RECORDED DATA:
##############################
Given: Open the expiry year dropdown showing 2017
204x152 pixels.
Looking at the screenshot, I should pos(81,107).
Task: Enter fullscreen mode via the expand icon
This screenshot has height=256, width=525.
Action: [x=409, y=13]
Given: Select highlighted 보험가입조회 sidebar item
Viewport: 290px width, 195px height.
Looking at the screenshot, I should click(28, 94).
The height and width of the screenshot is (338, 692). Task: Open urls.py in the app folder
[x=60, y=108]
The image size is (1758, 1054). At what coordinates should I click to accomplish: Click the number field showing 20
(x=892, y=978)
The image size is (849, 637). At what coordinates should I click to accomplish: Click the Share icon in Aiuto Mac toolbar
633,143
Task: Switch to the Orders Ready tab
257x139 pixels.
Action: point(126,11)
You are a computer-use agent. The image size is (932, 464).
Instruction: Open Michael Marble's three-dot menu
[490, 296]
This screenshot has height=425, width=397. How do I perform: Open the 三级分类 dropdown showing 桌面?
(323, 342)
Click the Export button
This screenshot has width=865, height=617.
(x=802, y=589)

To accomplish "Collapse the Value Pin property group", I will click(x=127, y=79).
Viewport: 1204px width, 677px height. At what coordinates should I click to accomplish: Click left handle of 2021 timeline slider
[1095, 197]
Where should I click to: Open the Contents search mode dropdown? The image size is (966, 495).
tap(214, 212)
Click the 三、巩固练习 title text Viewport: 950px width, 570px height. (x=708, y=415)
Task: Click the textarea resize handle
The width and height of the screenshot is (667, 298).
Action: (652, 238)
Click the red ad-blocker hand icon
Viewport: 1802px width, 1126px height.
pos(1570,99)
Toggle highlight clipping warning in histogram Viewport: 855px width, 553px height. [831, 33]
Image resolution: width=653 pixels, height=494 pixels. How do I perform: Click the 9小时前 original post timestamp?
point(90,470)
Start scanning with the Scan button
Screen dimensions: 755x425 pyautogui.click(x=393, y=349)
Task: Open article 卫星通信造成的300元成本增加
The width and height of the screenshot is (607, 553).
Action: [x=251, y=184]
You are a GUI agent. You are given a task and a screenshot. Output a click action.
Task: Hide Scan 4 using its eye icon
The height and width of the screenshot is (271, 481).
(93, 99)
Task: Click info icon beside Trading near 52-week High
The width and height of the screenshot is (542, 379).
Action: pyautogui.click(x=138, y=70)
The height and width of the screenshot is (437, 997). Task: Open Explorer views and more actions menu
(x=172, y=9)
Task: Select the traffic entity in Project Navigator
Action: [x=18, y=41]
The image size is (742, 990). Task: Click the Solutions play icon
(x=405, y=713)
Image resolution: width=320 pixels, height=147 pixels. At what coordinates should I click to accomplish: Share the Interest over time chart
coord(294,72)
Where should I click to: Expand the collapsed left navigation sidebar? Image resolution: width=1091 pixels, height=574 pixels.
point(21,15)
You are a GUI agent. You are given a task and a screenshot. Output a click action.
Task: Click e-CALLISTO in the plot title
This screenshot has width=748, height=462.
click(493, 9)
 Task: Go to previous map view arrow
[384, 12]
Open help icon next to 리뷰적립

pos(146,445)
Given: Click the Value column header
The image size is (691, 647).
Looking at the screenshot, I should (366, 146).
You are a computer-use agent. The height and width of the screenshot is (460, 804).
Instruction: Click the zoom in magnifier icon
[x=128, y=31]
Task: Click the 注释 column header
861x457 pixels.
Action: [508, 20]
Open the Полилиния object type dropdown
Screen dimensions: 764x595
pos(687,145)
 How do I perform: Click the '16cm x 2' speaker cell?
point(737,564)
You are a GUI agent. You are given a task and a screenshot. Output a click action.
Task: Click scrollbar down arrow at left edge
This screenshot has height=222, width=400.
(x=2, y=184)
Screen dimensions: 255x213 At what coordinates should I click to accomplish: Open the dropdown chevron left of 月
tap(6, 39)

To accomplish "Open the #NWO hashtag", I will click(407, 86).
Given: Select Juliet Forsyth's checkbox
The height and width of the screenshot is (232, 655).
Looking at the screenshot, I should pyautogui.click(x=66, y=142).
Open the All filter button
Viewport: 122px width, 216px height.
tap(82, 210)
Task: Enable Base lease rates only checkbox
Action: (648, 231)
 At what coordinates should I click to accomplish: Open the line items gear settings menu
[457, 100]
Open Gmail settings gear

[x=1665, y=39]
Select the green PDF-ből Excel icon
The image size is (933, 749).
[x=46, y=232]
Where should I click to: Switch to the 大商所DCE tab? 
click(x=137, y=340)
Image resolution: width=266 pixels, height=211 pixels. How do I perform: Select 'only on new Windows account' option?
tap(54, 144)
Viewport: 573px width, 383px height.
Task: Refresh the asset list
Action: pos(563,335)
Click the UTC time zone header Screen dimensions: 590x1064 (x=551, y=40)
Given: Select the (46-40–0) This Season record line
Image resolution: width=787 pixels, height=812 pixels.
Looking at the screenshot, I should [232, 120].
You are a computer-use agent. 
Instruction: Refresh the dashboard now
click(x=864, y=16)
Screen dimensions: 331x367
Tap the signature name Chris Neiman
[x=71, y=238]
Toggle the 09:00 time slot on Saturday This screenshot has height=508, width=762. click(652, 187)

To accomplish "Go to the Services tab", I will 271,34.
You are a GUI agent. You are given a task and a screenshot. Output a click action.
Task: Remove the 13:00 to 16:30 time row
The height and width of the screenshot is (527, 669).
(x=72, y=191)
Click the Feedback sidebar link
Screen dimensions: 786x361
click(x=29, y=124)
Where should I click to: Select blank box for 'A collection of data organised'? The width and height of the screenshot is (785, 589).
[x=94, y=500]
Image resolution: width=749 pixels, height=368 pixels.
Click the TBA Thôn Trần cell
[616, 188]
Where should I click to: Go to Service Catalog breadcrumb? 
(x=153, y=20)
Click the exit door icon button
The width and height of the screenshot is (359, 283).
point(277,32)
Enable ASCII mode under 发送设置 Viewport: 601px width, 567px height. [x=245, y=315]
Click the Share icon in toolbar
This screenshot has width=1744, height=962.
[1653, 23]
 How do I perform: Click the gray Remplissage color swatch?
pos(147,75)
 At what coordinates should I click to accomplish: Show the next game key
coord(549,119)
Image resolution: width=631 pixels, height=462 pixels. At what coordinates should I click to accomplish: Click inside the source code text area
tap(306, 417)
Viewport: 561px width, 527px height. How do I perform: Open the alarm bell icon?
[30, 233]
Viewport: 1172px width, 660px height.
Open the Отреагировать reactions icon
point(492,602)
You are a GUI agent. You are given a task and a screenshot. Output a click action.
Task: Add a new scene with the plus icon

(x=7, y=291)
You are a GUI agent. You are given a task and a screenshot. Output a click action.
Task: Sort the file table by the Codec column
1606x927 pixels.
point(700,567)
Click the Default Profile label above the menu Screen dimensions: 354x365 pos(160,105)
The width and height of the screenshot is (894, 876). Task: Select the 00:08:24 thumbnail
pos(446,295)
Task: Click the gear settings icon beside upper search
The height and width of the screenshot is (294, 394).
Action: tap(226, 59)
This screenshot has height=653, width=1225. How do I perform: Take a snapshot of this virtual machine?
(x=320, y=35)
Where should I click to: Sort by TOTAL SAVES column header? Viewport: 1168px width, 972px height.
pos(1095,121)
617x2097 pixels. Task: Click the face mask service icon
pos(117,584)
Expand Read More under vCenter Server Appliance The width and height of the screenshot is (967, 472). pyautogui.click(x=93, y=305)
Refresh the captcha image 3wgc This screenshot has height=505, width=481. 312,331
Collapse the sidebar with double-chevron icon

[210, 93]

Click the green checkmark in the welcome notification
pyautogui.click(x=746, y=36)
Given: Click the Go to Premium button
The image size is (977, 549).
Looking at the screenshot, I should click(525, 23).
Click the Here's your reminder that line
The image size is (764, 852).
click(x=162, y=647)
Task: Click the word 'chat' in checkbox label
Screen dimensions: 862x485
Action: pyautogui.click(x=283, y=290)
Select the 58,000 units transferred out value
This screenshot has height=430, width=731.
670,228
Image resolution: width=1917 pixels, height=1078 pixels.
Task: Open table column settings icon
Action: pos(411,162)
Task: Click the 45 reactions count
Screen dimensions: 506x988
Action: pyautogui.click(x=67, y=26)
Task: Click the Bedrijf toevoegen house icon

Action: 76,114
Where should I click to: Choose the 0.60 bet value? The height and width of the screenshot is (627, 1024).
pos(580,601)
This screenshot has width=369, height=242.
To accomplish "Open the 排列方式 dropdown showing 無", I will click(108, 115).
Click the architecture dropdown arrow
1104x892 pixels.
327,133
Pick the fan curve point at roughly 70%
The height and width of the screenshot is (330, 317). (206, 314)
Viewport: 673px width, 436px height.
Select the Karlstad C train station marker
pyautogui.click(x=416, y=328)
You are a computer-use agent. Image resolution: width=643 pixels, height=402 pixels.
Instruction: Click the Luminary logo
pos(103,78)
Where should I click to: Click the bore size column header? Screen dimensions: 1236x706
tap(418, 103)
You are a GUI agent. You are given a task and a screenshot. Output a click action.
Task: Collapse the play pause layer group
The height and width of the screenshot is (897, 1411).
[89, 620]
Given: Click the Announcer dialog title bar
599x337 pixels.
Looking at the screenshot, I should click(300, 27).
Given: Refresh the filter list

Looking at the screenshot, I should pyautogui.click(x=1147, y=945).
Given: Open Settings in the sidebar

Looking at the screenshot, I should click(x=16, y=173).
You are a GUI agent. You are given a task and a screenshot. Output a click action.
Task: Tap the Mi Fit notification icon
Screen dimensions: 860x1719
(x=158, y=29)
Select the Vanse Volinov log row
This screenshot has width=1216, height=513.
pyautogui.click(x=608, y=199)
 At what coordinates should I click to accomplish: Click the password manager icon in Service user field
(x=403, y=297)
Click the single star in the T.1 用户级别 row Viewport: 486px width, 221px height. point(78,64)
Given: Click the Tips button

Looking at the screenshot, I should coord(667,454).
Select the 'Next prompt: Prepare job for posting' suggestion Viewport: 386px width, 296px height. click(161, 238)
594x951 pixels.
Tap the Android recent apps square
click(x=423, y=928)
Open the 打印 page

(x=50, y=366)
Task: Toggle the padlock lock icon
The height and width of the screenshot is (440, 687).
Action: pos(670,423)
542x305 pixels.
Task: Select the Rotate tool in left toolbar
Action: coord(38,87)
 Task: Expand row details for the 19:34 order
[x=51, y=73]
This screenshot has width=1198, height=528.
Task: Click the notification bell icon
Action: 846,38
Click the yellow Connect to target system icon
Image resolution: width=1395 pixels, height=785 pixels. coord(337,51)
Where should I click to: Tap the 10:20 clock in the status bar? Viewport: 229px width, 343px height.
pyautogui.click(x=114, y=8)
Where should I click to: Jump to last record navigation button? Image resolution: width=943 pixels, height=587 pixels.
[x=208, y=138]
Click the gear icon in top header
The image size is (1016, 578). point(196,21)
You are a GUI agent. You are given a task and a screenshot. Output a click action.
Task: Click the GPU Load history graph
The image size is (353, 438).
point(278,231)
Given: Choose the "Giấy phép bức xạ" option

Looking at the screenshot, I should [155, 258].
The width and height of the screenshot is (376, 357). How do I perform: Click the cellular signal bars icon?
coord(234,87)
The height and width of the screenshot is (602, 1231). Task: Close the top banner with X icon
##############################
WHAT THE EXERCISE ASKS:
Output the material as a Markdown table with the columns "No." and "Text", one row per line, and leave out blank lines. Start at the line that contains "Where should I click to: Click" and end after the line that contains "Image resolution: width=1395".

RESPONSE TO THIS TASK:
| No. | Text |
|---|---|
| 1 | Where should I click to: Click the bore size column header? Screen dimensions: 1236x706 |
| 2 | tap(418, 103) |
| 3 | You are a GUI agent. You are given a task and a screenshot. Output a click action. |
| 4 | Task: Collapse the play pause layer group |
| 5 | The height and width of the screenshot is (897, 1411). |
| 6 | [89, 620] |
| 7 | Given: Click the Announcer dialog title bar |
| 8 | 599x337 pixels. |
| 9 | Looking at the screenshot, I should click(300, 27). |
| 10 | Given: Refresh the filter list |
| 11 | Looking at the screenshot, I should pyautogui.click(x=1147, y=945). |
| 12 | Given: Open Settings in the sidebar |
| 13 | Looking at the screenshot, I should click(x=16, y=173). |
| 14 | You are a GUI agent. You are given a task and a screenshot. Output a click action. |
| 15 | Task: Tap the Mi Fit notification icon |
| 16 | Screen dimensions: 860x1719 |
| 17 | (x=158, y=29) |
| 18 | Select the Vanse Volinov log row |
| 19 | This screenshot has width=1216, height=513. |
| 20 | pyautogui.click(x=608, y=199) |
| 21 |  At what coordinates should I click to accomplish: Click the password manager icon in Service user field |
| 22 | (x=403, y=297) |
| 23 | Click the single star in the T.1 用户级别 row Viewport: 486px width, 221px height. point(78,64) |
| 24 | Given: Click the Tips button |
| 25 | Looking at the screenshot, I should coord(667,454). |
| 26 | Select the 'Next prompt: Prepare job for posting' suggestion Viewport: 386px width, 296px height. click(161, 238) |
| 27 | 594x951 pixels. |
| 28 | Tap the Android recent apps square |
| 29 | click(x=423, y=928) |
| 30 | Open the 打印 page |
| 31 | (x=50, y=366) |
| 32 | Task: Toggle the padlock lock icon |
| 33 | The height and width of the screenshot is (440, 687). |
| 34 | Action: pos(670,423) |
| 35 | 542x305 pixels. |
| 36 | Task: Select the Rotate tool in left toolbar |
| 37 | Action: coord(38,87) |
| 38 |  Task: Expand row details for the 19:34 order |
| 39 | [x=51, y=73] |
| 40 | This screenshot has width=1198, height=528. |
| 41 | Task: Click the notification bell icon |
| 42 | Action: 846,38 |
| 43 | Click the yellow Connect to target system icon |
| 44 | Image resolution: width=1395 pixels, height=785 pixels. coord(337,51) |